- _Verilen Metin_:
Yönetmen Atalay Taşdiken’in yönettiği “Hara”, başarılı castı ve özellikle Dolunay Soysert’in üzerine elbise gibi giydiği karakteriyle ve filmin duygusunu güçlendiren müzikleriyle sinemamızda uzun süredir unutulmaya başlayan anaakım sinema açısından dikkati çeken bir yapım.
GİDİŞ O GİDİŞ
Genç yönetmen Burak Çevik, sinemamızda son dönemde dikkat çeken işleriyle takip ediliyor. Bu fenomen sanatçı, özellikle önemli yabancı film festivallerine katılma konusundaki başarısıyla da dikkati çekiyor. Bir ortak yönetmenlik çalışması olan son filmi “Gidiş O Gidiş”, yalnızlık, anılar, yaşama tahammül etmek gibi insana dair temel sorunsalları bir öykü etrafında üç yönetmenin bakış açısıyla anlatan ve video art estetiğini uzun metrajlı filme dönüştüren bir çalışma. Video Art sanatının dünya çapında bilinen yaratıcısı ve en önemli temsilcisi Güney Kore’li sanatçı Nam June Paik’in sanatsal ifade aracı olarak videoyu kullanışı da filmde kendine yer buluyor.

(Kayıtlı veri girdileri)
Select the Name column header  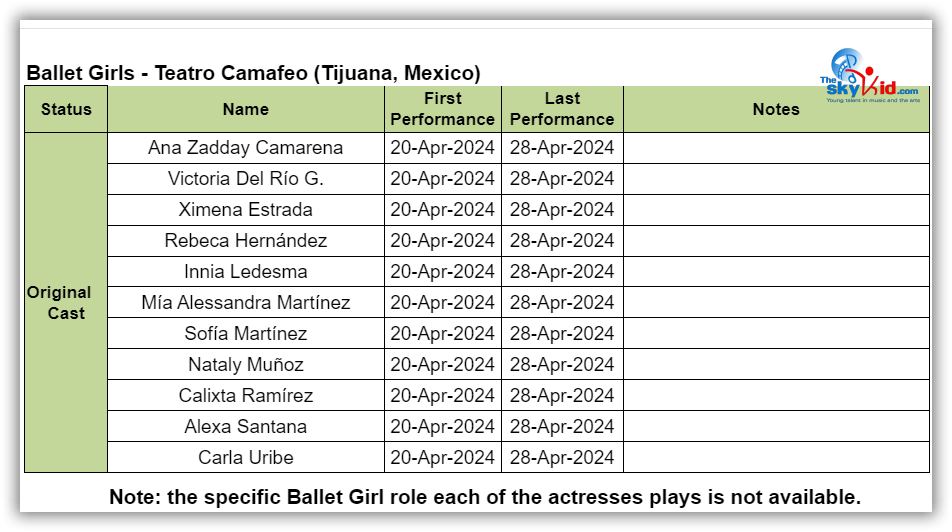[246, 109]
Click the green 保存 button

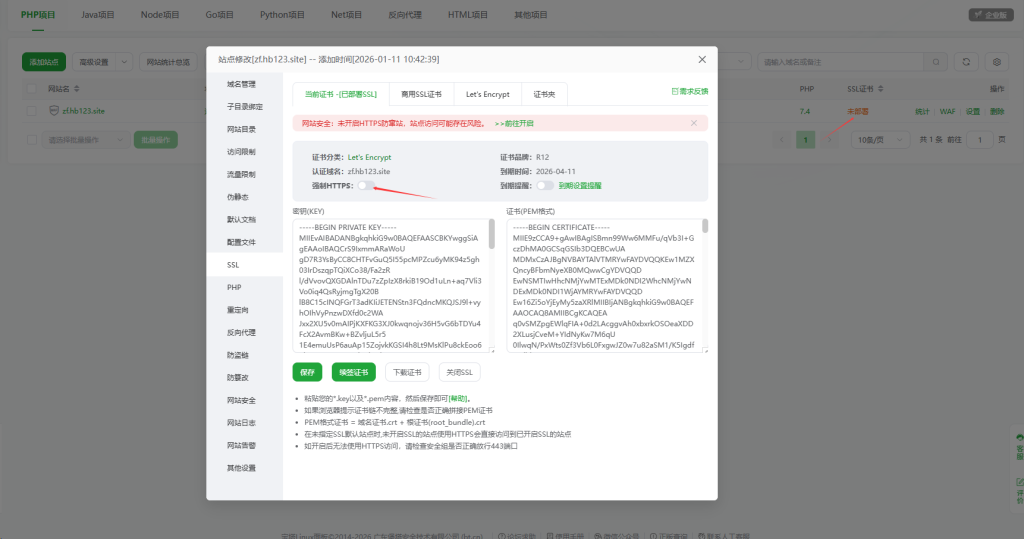pyautogui.click(x=307, y=372)
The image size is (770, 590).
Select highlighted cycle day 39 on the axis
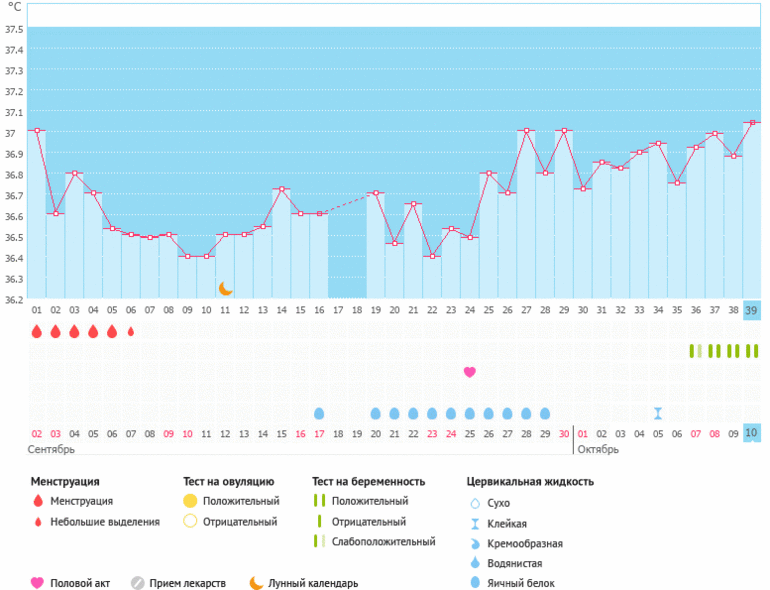point(752,310)
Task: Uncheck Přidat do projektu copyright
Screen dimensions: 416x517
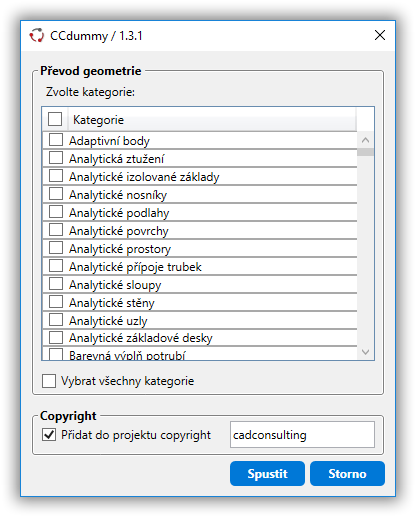Action: (49, 435)
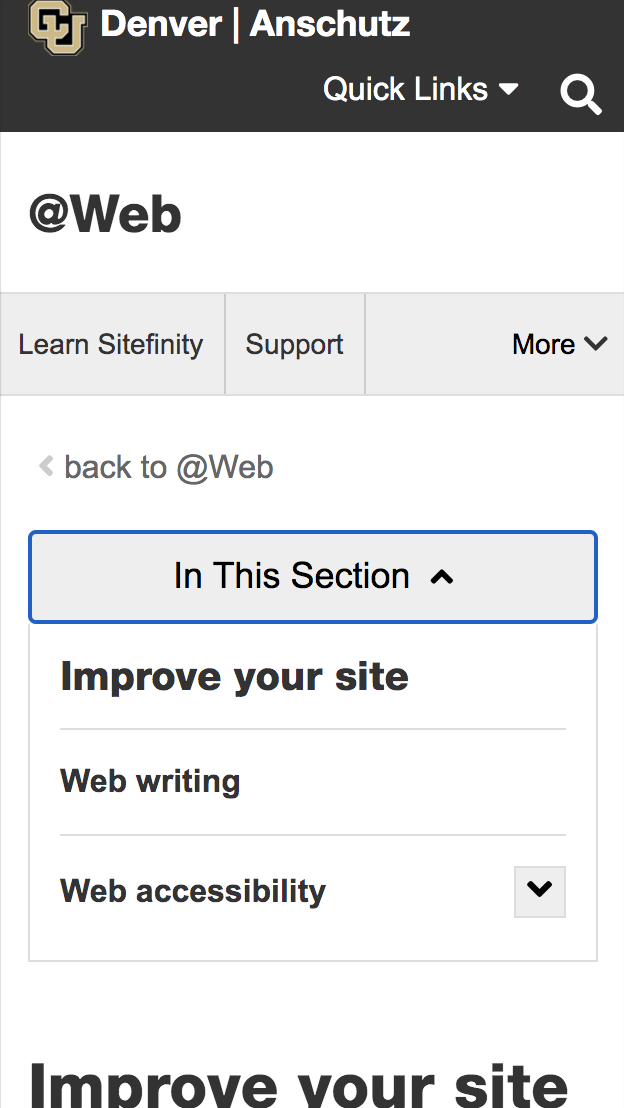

- _Yapılacak İşler_:
(1) Şu ifadelerin verilen metinle uyuşup uyuşmadığını belirtin ve her biri için kararı belirleyen sözleri metinden aynen alıntılayın: (a) "Hara" filmini Burak Çevik yönetmiştir. (b) "Gidiş O Gidiş" bir ortak yönetmenlik çalışmasıdır. (c) Nam June Paik Japon bir sanatçıdır.
(2) Verilen metne göre şu soruları yanıtlayın:
(a) "Hara" filminde karakteriyle özellikle öne çıkarılan oyuncu kimdir?
(b) "Gidiş O Gidiş" öyküyü kaç yönetmenin bakış açısıyla anlatıyor?
(c) Nam June Paik hangi sanatın yaratıcısı olarak anılıyor?
(3) Verilen metinde "Yönetmen Atalay Taşdiken’in" sözlerinin bulunduğu yerden başlayarak "çeken bir yapım." sözlerinden sonra durun ve bu bölümü aynen yazıya geçirin.
Bu satırlara ihtiyaç yoktur.

- _Görev Yanıtları_:
(1)
(a) Hayır: "Yönetmen Atalay Taşdiken’in yönettiği “Hara”"
(b) Evet: "Bir ortak yönetmenlik çalışması olan son filmi “Gidiş O Gidiş”"
(c) Hayır: "Güney Kore’li sanatçı Nam June Paik’in"

(2)
(a) Dolunay Soysert
(b) Üç
(c) Video Art

(3)
Yönetmen Atalay Taşdiken’in yönettiği “Hara”, başarılı castı ve özellikle Dolunay Soysert’in üzerine elbise gibi giydiği karakteriyle ve filmin duygusunu güçlendiren müzikleriyle sinemamızda uzun süredir unutulmaya başlayan anaakım sinema açısından dikkati çeken bir yapım.